Mikołaj Koziarkiewicz

29 Jun 2016.2 minutes read


While we advertise it more prominently in other media
than on this blog, some of the readers may be aware that we support PW-Sat2,
a 2U cubesat project created by a group students from the Warsaw University of Technology.

Specifically, we're responsible for developing the ground station component. It comprises the following functionality:

  • a client app to crowdsource telemetry data from amateur radio operators
    (gathered when the satellite is broadcasting telemetry while overhead) ;
  • a server app to aggregate the data, validate it, and present reports;
  • a command module to the server app that allows PW-Sat2 operators to uplink with the cubesat.

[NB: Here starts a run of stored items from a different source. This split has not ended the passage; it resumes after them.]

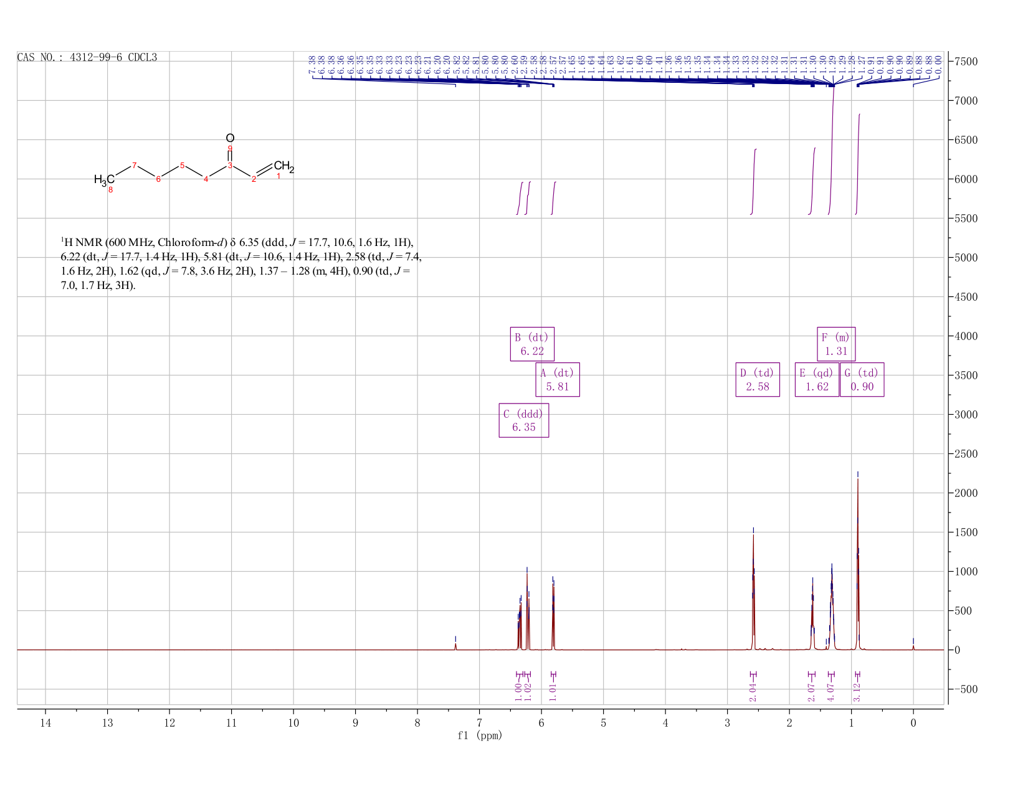Select the C (ddd) 6.35 multiplet box
The height and width of the screenshot is (794, 1028).
coord(524,420)
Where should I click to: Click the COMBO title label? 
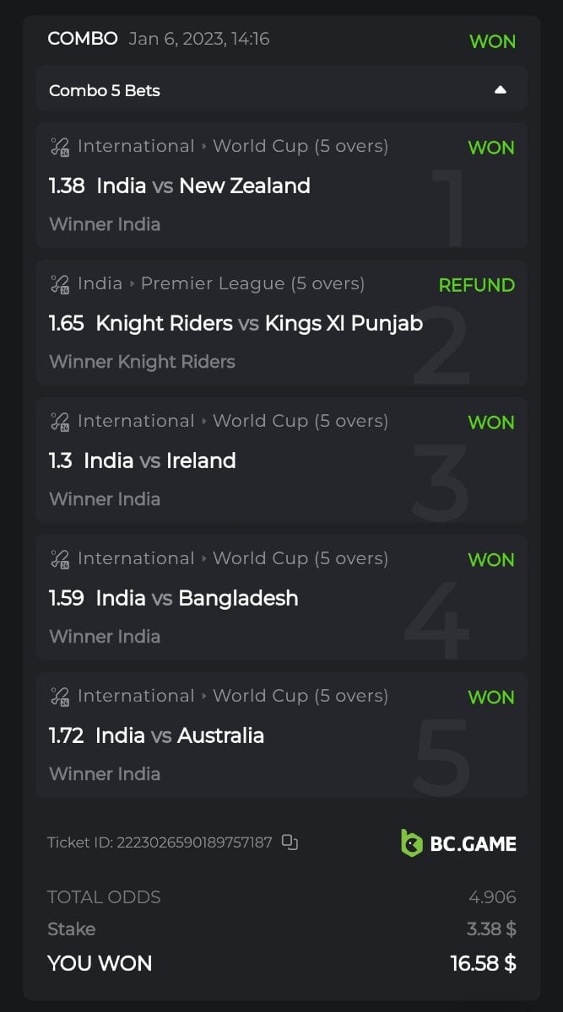[83, 39]
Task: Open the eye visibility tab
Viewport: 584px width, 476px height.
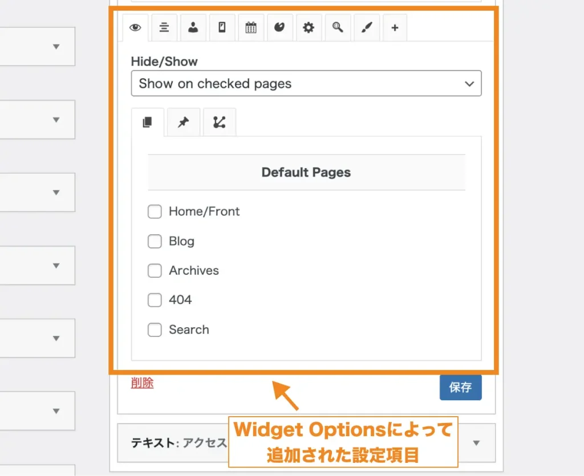Action: click(135, 28)

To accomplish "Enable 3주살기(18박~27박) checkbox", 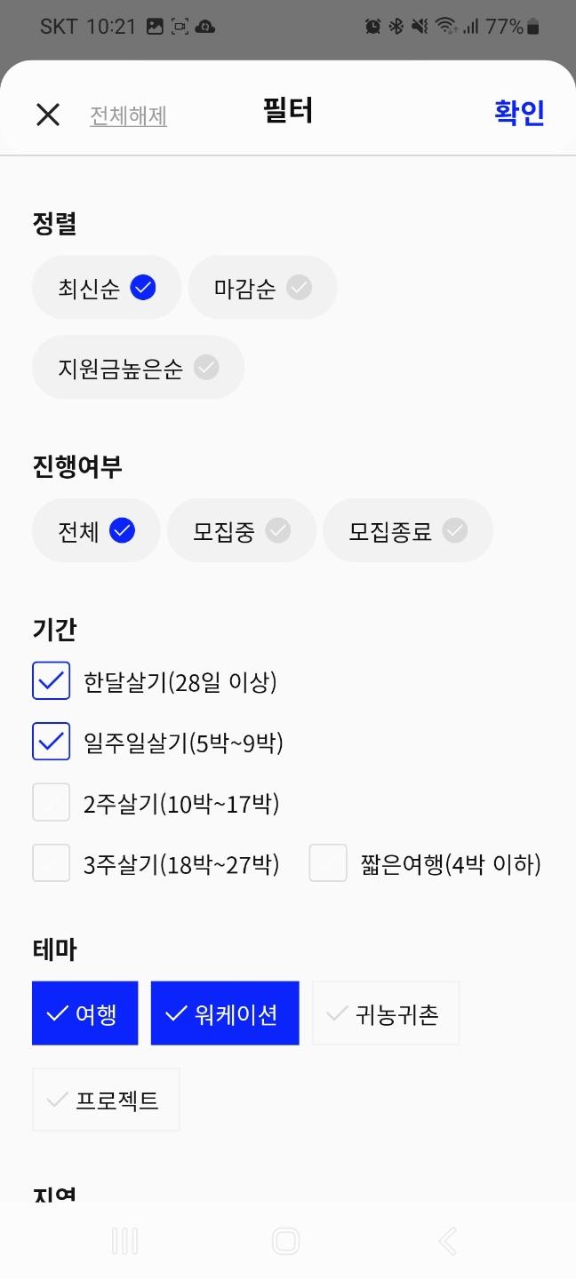I will pyautogui.click(x=52, y=863).
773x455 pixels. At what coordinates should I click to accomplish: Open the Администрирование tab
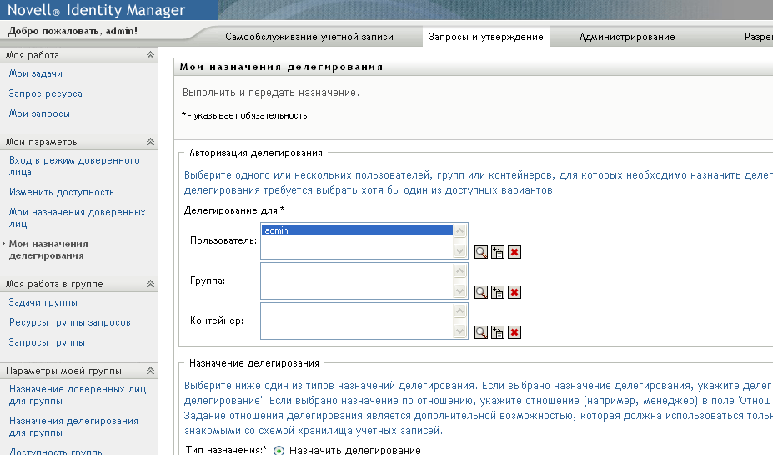tap(627, 37)
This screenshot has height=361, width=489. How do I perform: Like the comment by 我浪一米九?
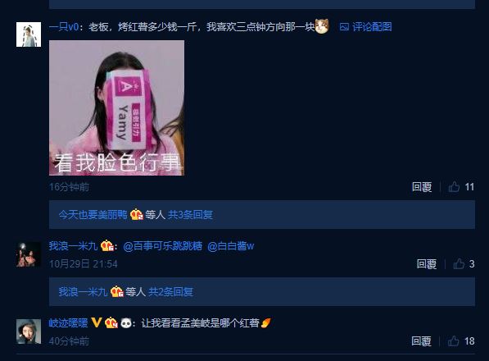pos(464,264)
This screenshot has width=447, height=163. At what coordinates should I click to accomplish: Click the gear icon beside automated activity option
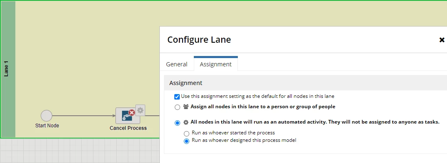(186, 122)
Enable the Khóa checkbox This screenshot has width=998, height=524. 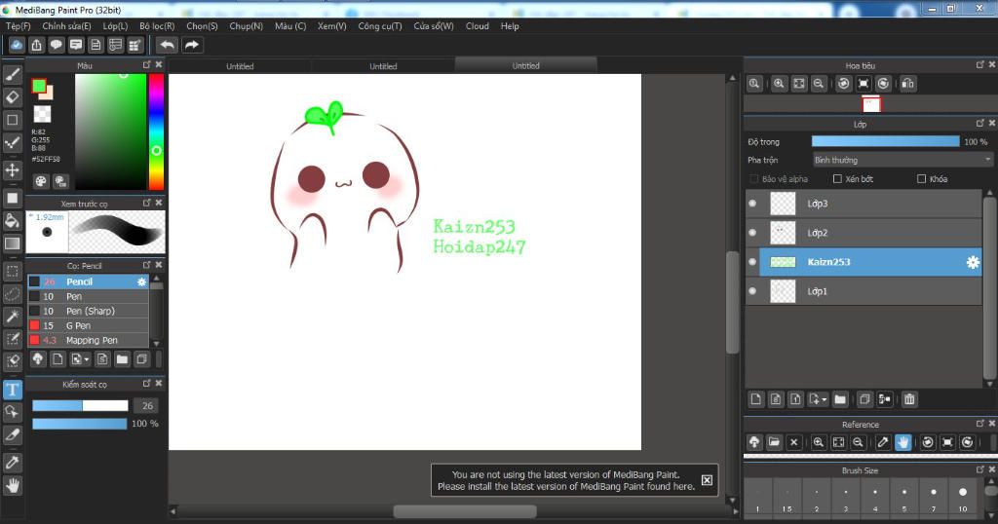click(x=921, y=179)
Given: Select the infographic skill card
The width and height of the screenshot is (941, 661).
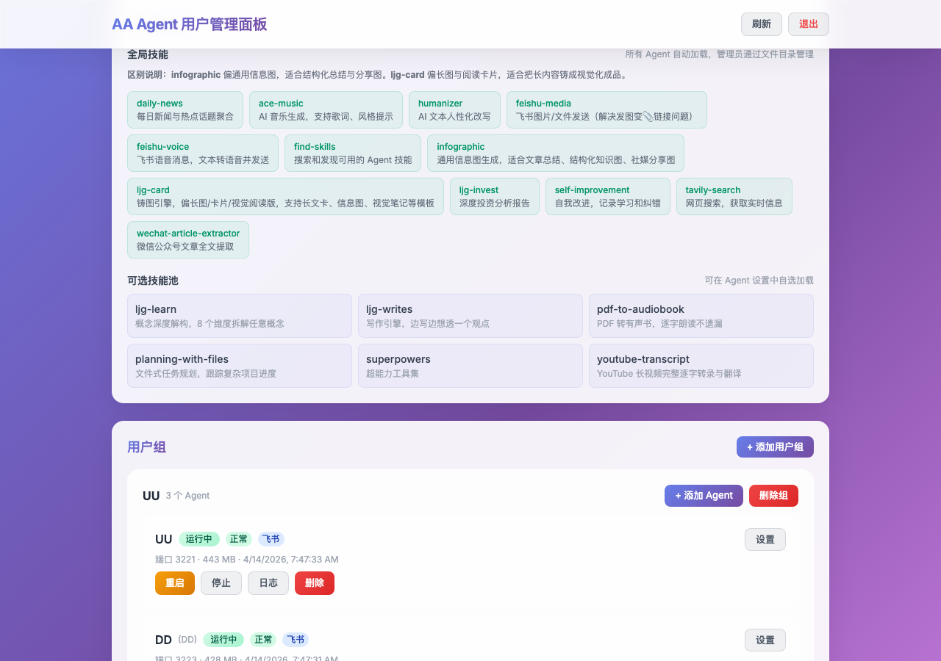Looking at the screenshot, I should pos(555,153).
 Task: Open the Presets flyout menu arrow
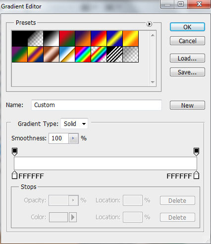tap(149, 24)
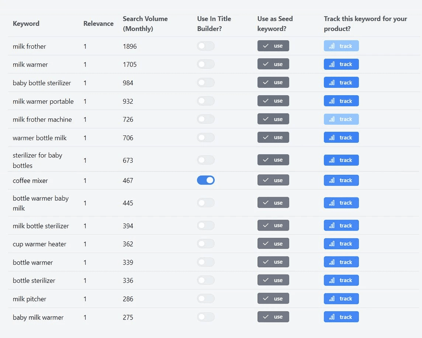Track sterilizer for baby bottles keyword
422x338 pixels.
(341, 160)
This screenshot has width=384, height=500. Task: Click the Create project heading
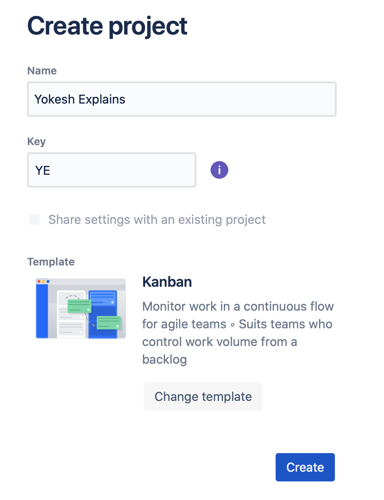(108, 26)
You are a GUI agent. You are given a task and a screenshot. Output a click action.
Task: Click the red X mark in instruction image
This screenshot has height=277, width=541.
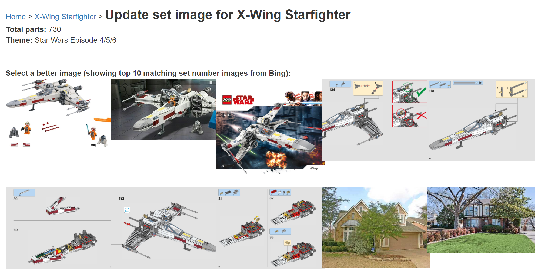click(422, 116)
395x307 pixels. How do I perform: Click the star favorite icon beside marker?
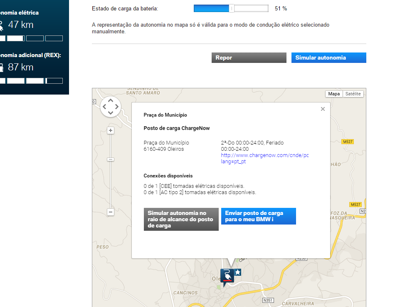tap(238, 272)
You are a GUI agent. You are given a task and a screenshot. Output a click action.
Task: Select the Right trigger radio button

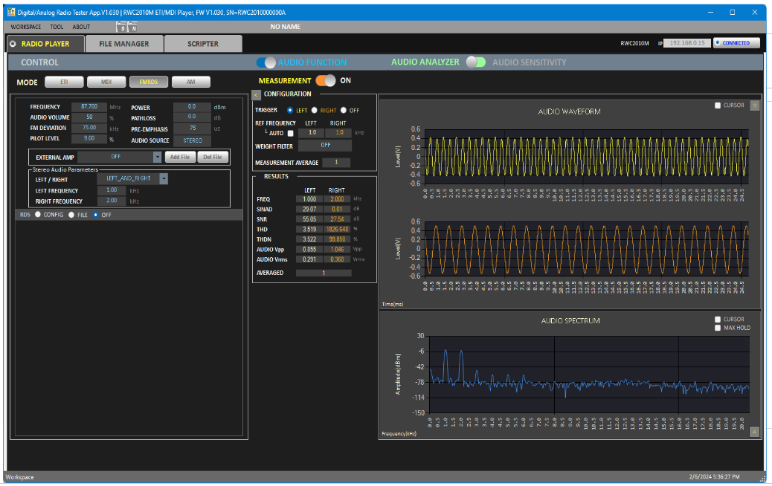point(315,110)
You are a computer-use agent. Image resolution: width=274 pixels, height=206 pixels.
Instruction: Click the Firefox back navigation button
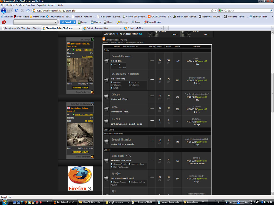(x=4, y=10)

The ground station project is still in the relatively early stages, since a number of issues remain open. We can, however, share a few words about
the technologies employed so far.

First of all, we're set to have the entirety of data processing implemented in Akka Streams. In fact, we don't care much about
backpressure in this project, as the expected data volume is manageable on even low-end systems, and the risk of a DoS is similarly meagre. Regardless,
a stream architecture has allowed us to conveniently "wire up" various processing components necessary to go from raw telemetry frames
to pre-processed data entities.

Happily, we are able to use Akka Streams from the very level of raw data capture via radio receivers. This is thanks to a library called
flow. In fact, this is the same library that we used for
low-level controller signal capture in our promotional game,
last year at Confitura.

Less importantly (but interesting nonetheless), we've decided to try out a graph DB in a Scala environment for this project. Of course, the workload we have here
is not characterized with a particular affinity towards storage. Nevertheless, due to the experimental nature of the project we have judged it to be a good opportunity to see
how a graph-based approach fares in comparison to relational- or document-oriented ones in a "vanilla" environment.

We went with OrientDB as our DB implementation. However, we've mostly operated on the higher-level abstraction of TinkerPop 3.
TinkerPop is an agnostic JVM-based layer for graph databases. It has made major steps towards API maturity lately
(and accordingly been named an Apache Top-Level Project very recently).

For us, it meant a now-convenient graph API, especially since a quite pleasant Scala implementation is available. One has to
thread carefully, as some rough edges remain - mostly regarding case class (de)serialization - so take care to evaluate independently regardless of this blog post. Fortunately, the library
certainly provides a net improvement over those Scala APIs based on previous TinkerPop implementations.

Overall, progress on the Ground Station is ongoing, and we hope to share some more tech-stack and domain info tidbits in the coming months.

PS. TinkerPop has possibly one of the most... unorthodox introductions of all IT projects. It certainly makes for an interesting read.